Mon objectif initial en portant plainte était de montrer à mes collègues de NOA quels sont leurs droits et ce qui se passe lorsqu'ils choisissent de les exercer. En ce sens, les termes de cet accord sont exactement ce que j'espérais.
Il est noté qu’ au fur et à mesure de l'enquête et des discussions en vue d'un éventuel règlement, Clifton a émis une condition : Il voulait une lettre d'excuses, signée par le président de NoA, Bowser. Nintendo a répondu, selon M. Clifton, en proposant de parler aux RH, puis a offert une lettre de référence neutre. Le NLRB, qui traite toujours la plainte, leur a dit qu'une lettre n'était pas nécessaire dans le cadre d'un règlement.

Des questions demeurent tout de même au niveau du management de Nintendo of America

Si cette affaire semble désormais réglée, la libération de la parole a apporté de nombreux témoignages qui soulèvent de nombreuses questions sur les conditions de travail des contractuels longs (11 mois renouvelables après deux mois d'interruption). Un dérapage très clair constaté en 2015 au sein de Nintendo of America, après le décès d'Iwata et alors que Reggie Fils-Aimé était toujours en poste.

Si les grandes entreprises, en particulier dans l'informatique, font largement appel à des sous-traitants, on note que chez Nintendo of America, leur recours a été de plus en plus courant, y compris sur des postes clés qui aurait dû logiquement dû se voir convertir en embauche définitive. Mais depuis 2015, ces transformations de poste en CDI sont devenues extrêmement rares alors que c'était une motivation essentielle de nombreux contractuels, qui acceptaient jusqu'à présent des cadences de travail assez élevées et surtout une surveillance très importante.

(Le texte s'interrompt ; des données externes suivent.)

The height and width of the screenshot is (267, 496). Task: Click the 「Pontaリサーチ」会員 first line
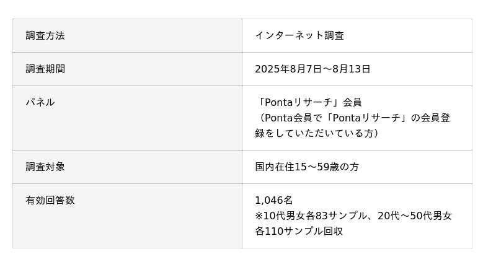click(308, 103)
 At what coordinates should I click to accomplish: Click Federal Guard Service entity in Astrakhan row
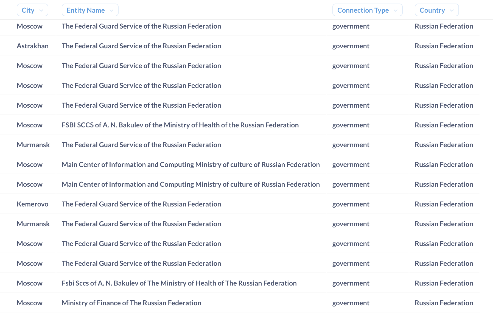[x=141, y=46]
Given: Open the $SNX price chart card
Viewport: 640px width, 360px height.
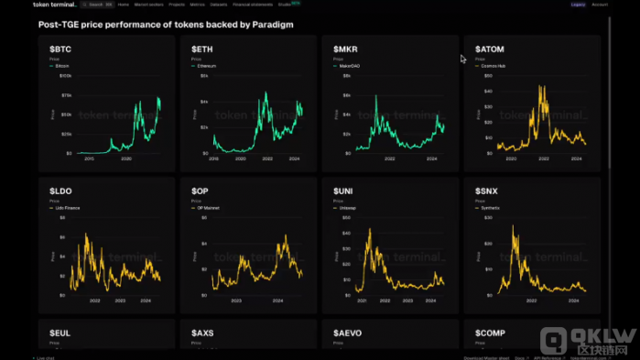Looking at the screenshot, I should tap(532, 245).
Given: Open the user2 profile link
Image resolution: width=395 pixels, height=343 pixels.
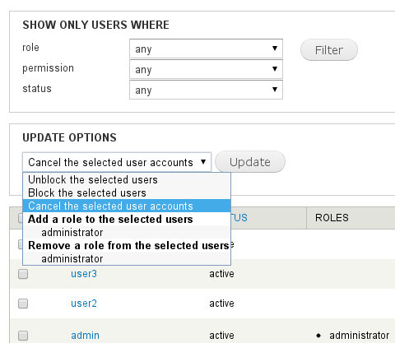Looking at the screenshot, I should click(84, 304).
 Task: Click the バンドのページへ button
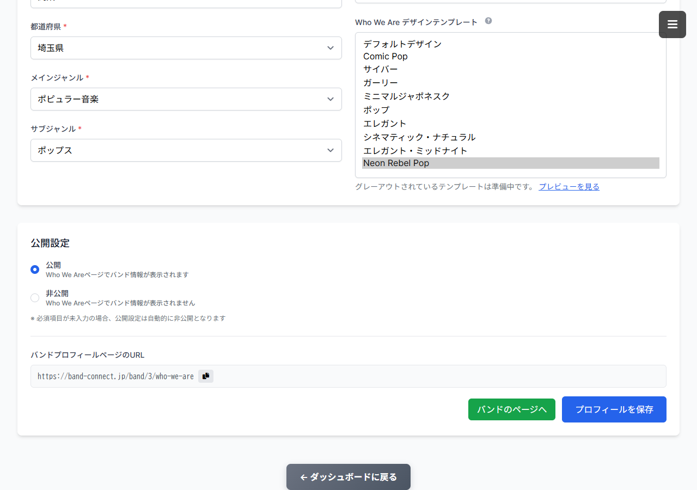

On ne reviendra pas sur le fait que ces contractuels se sentent clairement comme des travailleurs de seconde zone face aux employés de Nintendo porteur d'un badge rouge. Mais des témoignages de refus de prise en charge hospitalière en cas de blessure (chute sur verglas en allant au travail), pression en cas d'arrêt maladie de plus de trois jours, refus de titularisation suite à une absence pour un décès familial, surveillance quasi-maladive de la présence du contractuel via Microsoft Teams, au point que certains employés réfléchissent à deux fois avant de se rendre aux toilettes, cela fait clairement une grosse tache noire dans l'image colorée et bon enfant de Nintendo. Notons que les contractuels semblent exclus de toutes les animations organisées par Nintendo of America pour ses employés et des primes de Noël. Une pilule qui a donc du mal à passer lorsque certains contractuels travaillent pour Nintendo depuis 5 et parfois même 10 ans. Espérons que cette affaire bouscule les méthodes de management et permettent d'instaurer un véritable climat de mieux-être sur les lieux de travail. Les règles du monde du travail sont un peu différentes dans chaque pays mais légiférer pour mieux encadrer les droits de chaque employé et les sous-traitants est un travail nécessaire qui n'a pas fini de faire sortir des placards diverses affaires.